Since the field discriminant is less than `10^6` the string function calls gens_reduced, and that is taking the time. Specifially the call to self_cache_bnfisprincipal() is. This suggests that something needs fixing; but also it might be a good idea to include special case code for the unit ideal -- this ideal has norm 1 which is trivial to compute so returning the string '(1)' could be done as a short cut.

### comment:3 in reply to: ↑ 2 Changed 4 years ago by jdemeyer

but also it might be a good idea to include special case code for the unit ideal -- this ideal has norm 1 which is trivial to compute so returning the string '(1)' could be done as a short cut.

That's such a special case, I'm not convinced that it's worth it.

### comment:4 in reply to: ↑ 2 Changed 4 years ago by jdemeyer

Since the field discriminant is less than `10^6` the string function calls gens_reduced, and that is taking the time.

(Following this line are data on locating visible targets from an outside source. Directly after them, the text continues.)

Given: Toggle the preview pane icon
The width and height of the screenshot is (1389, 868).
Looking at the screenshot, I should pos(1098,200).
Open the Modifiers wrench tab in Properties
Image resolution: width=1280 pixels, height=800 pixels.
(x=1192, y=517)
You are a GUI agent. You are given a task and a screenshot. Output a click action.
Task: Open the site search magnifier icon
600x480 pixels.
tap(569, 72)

Indeed. So I would say that this heuristic bound of the discriminant is not sufficient to predict that the class group is easy to compute.

### comment:5 Changed 4 years ago by jdemeyer

Last edited 2 years ago by slelievre (previous) (diff)

### comment:6 Changed 2 years ago by slelievre

In any case, you should never compute a bnfinit when it's not absolutely necessary. [ I.e. you should do it on the fly when the extra structure is a prerequisite for a specific function call. ]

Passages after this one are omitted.